Apollo 14 astronaut Alan Shepard conducts an experiment on the moon in February 1971. A research team used rocks that Shepard and Edgar Mitchell brought back to Earth to figure out the moon’s age. The estimate is 4.51 billion years old. (NASA via AP)

It turns out the moon is older than many scientists suspected: a ripe 4.51 billion years old.

That’s the newest estimate, thanks to rocks and soil collected by the Apollo 14 moonwalkers in 1971.

A research team reported Wednesday that the moon formed within 60 million years of the birth of the solar system. Previous estimates ranged within 100 million years, all the way out to 200 million years after the solar system’s creation, not quite 4.6 billion years ago.

The scientists conducted uranium-lead dating on fragments of the mineral zircon that were pulled from Apollo 14 lunar samples. The pieces of zircon were tiny — no bigger than a grain of sand.

“Size doesn’t matter, they record amazing information nonetheless!” lead author Melanie Barboni of the University of California at Los Angeles, said in an email.

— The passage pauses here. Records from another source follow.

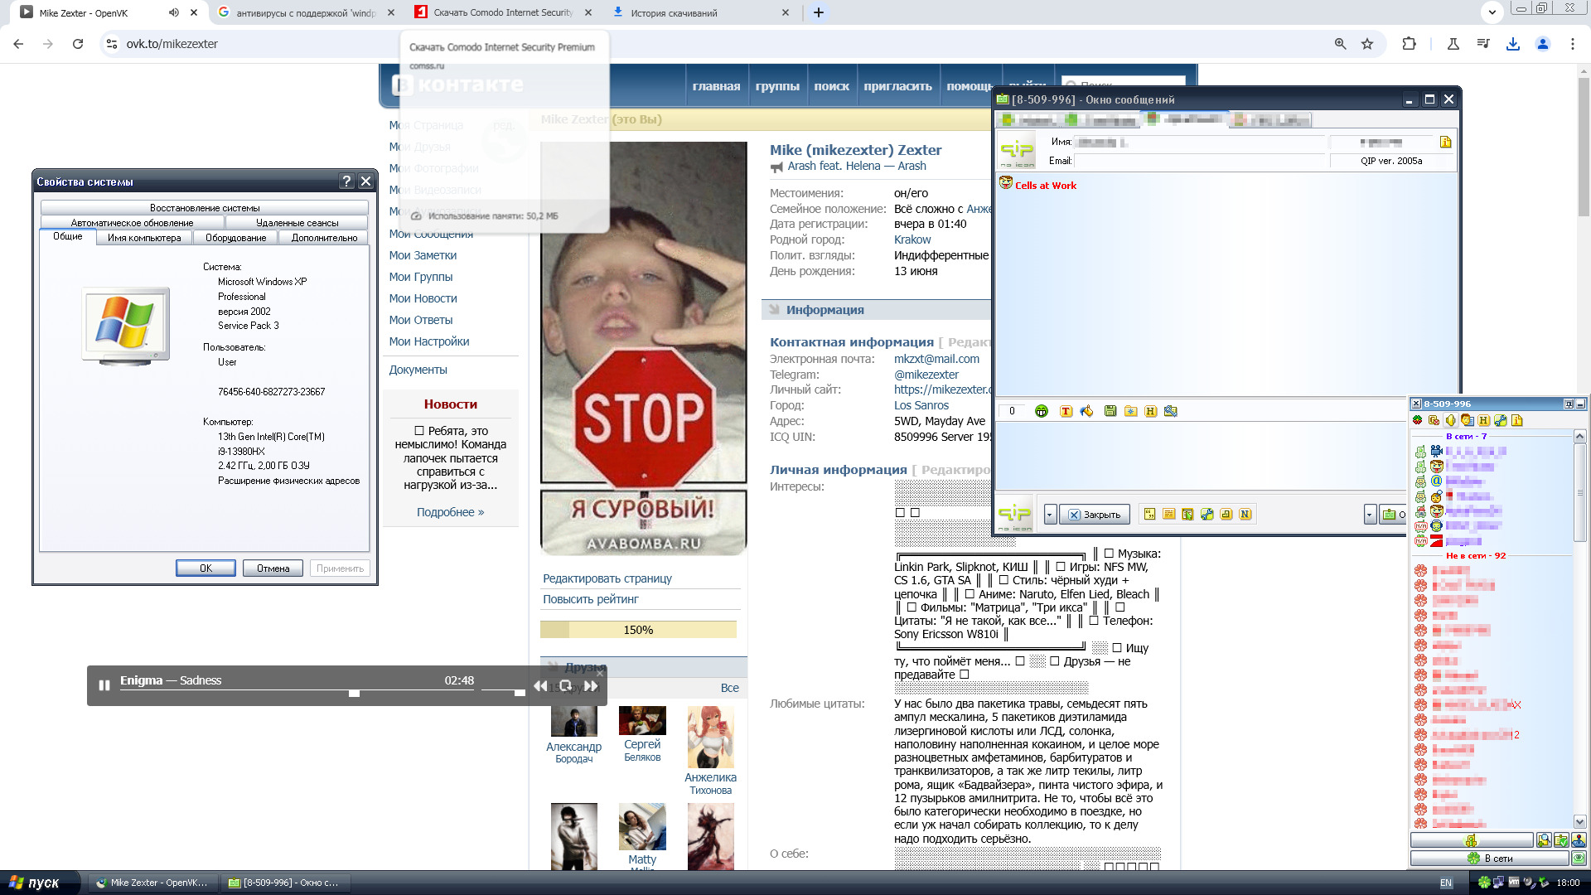Click the Enigma track progress slider
Screen dimensions: 1591x895
pyautogui.click(x=354, y=693)
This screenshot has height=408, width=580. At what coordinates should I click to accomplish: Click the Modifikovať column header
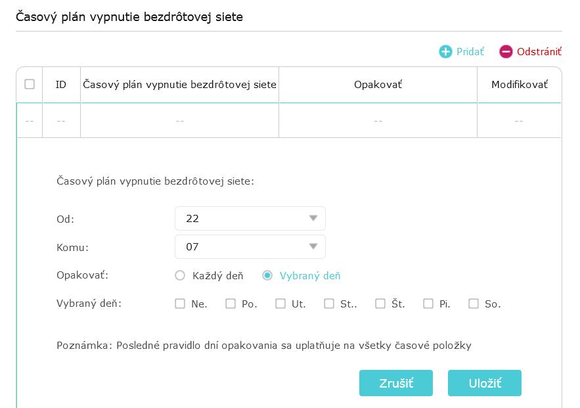[x=519, y=85]
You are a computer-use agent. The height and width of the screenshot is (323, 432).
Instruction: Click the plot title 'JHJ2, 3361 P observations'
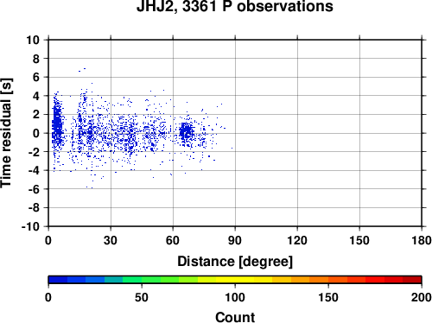235,6
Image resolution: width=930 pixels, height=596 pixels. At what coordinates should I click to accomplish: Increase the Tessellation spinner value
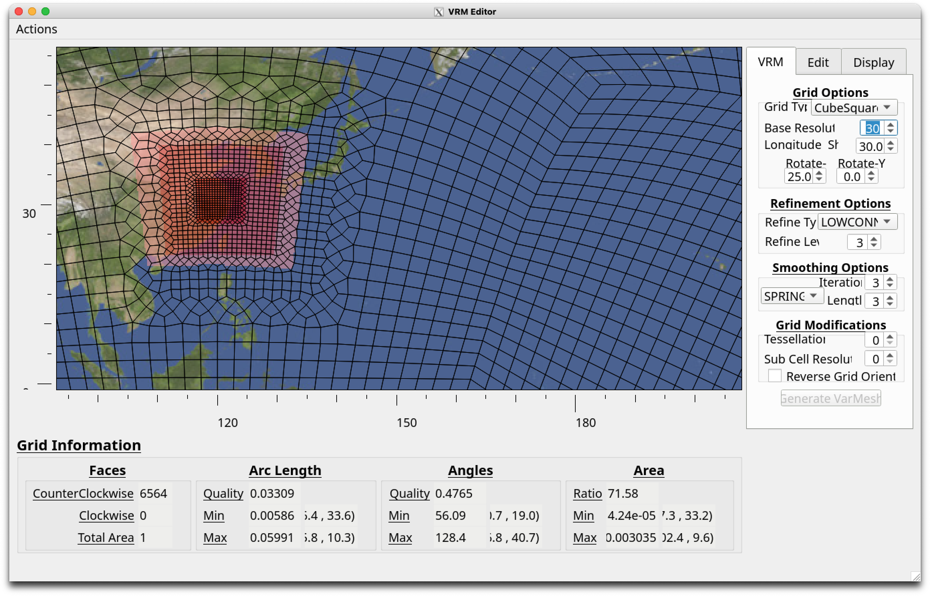pyautogui.click(x=890, y=337)
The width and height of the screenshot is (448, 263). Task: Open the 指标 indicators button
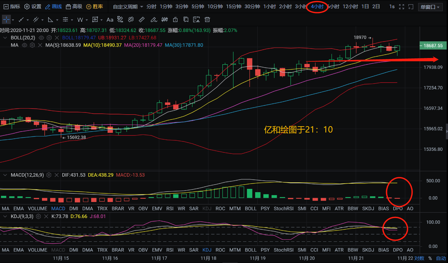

Until recently, the moon was estimated to be millions of years younger. (Matt Cardy/Getty Images)

She noted that the moon holds “so much magic . . . the key to understand how our beautiful Earth formed and evolved.”

Some of the eight zircon samples were used in an earlier study, also conducted at UCLA. Barboni said she is studying more zircons from Apollo 14 samples, but she doesn’t expect it to change her estimate of 4.51 billion years for the moon’s age, possibly 4.52 billion years at the most.

“It would be more a double-checking than anything else,” she explained.

She and her co-workers — whose research appeared Wednesday in the journal Science Advances — are eager to learn more about the moon’s history and, in turn, the evolution of early Earth and the entire solar system.

Apollo 11’s Alan Shepard and Edgar Mitchell collected 92 pounds of rocks and used tubes to dig up soil while exploring the moon’s Fra Mauro highlands in February 1971. They conducted two spacewalks, spending nine hours altogether out on the lunar surface.

It’s the second major moon study this week.

On Monday, Israeli scientists suggested our Earth’s constant companion may actually be a melting pot of many mini-moons. Rather than one giant impact that shaved off a chunk of Earth and formed the moon, a series of smaller collisions may have created multiple moonlets that eventually merged into one, according to the researchers.

The giant-impact theory says that the resulting energy formed a lunar lava ocean that later became solid. It’s the age that it became solid that Barboni and her team have now figured out.

“We finally pinned down a minimum age for the moon formation,” she said, “regardless of how it formed.”